Panthers quarterback Cam Newton is sacked by Bears outside linebacker Leonard Floyd during Sunday’s game at Soldier Field. (Dennis Wierzbicki / USA TODAY Sports)

The Carolina Panthers defense had a history-making performance against the Bears. The Panthers gave up just five first downs in the game, breaking the franchise record of seven, which had stood since 1995. In fact, Carolina was the first NFL team to allow just five first downs in a game since 2014.

The Panthers gave up just 153 yards, their fewest since 2013 and second-fewest given up in the league this season.

All of which makes it even harder to believe that the Panthers lost to the Bears by two touchdowns.

“We outgained them,” coach Ron Rivera said. “We out-possessed them.” And yet, the Bears scored two defensive touchdowns while holding the Panthers to three points, their worst offensive output since Nov. 13, 2011.

“I’m disappointed,” Cam Newton said. “No excuse. We squandered an opportunity.”

It’s the second time this season that the Panthers have been held to single digits. In the previous 61 games, Carolina had been held to single digits just twice.

So what ails the Panthers offense?

Part of the problem is the absence of Greg Olsen, who suffered a broken foot in the second game of the season and is out until at least Nov. 26. The tight end was a big-play threat and gave Newton a safety valve.

“You miss Greg for more than that reason,” Rivera said. “You miss his ability to run routes and impact a defense. You miss the calming effect he brings to the huddle and the line of scrimmage.”
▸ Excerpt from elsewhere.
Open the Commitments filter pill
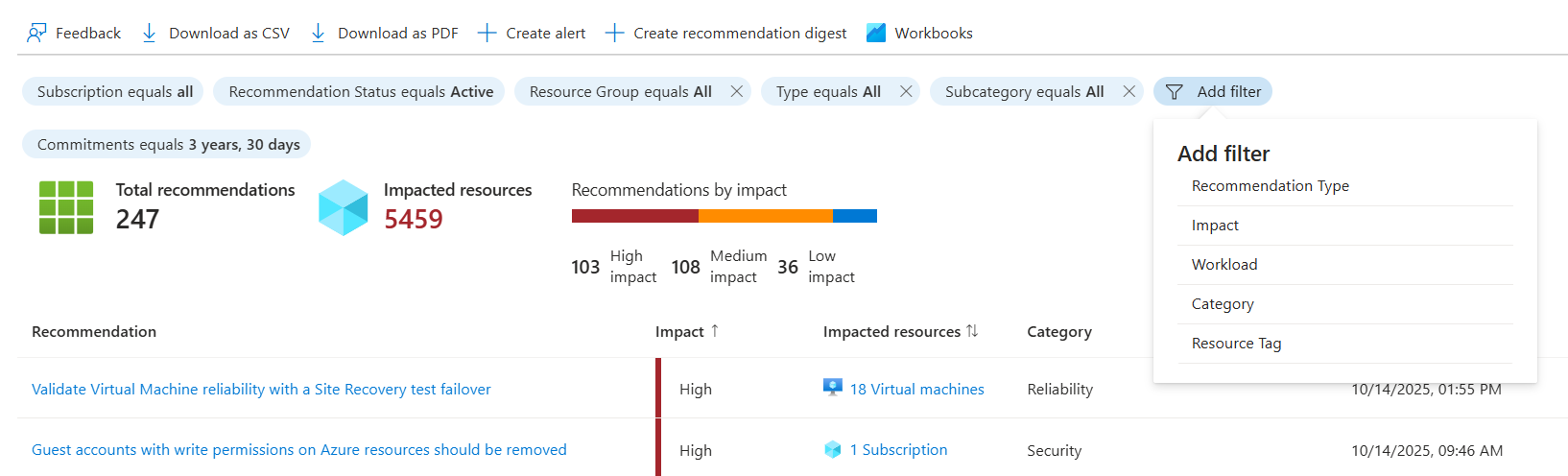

Olsen’s absence also puts pressure on the rest of the offense.

“Very much so,” Rivera said. “Having him there takes little bit of pressure off of (tight end) Ed Dickson, who’s really splitting roles. It takes pressure off the receivers — now he’s the through-the-middle-of-the-defense threat, and it helps the quarterback tremendously.”

Olsen’s absence leaves the offense much younger and less experienced. Curtis Samuel, whose fumbled option pitch was returned 75 yards for the Bears first score, has struggled in his rookie season.

“You’ve got to ask, ‘Are we asking too much of him too soon?’” Rivera said. “It’s a lot to learn and a lot to do. … I think we may be stressing him a lot. He’s doing as good a job as he can, but there’s a lot to learn.”

That’s the case across the offense, as Rivera considers whether things need to be simplified, based on the personnel.

“Based on the number of new guys, yes,” he said. “You put some new guys on the field, and it’s not like you’ve had in the past. We’re missing Greg and (injured center) Ryan Kalil, veteran guys. With them, when they communicated, it was simple hand signals, and the tempo of the offense picked up. With so many new guys, as you go through the communication, it takes longer to register.”

Which leaves the team at a crossroads as it heads to Tampa Bay.

“The old saying — everybody has a plan until you get hit in the mouth,” Rivera said. “Well, we got hit in the mouth. Now we have to find out who we are.”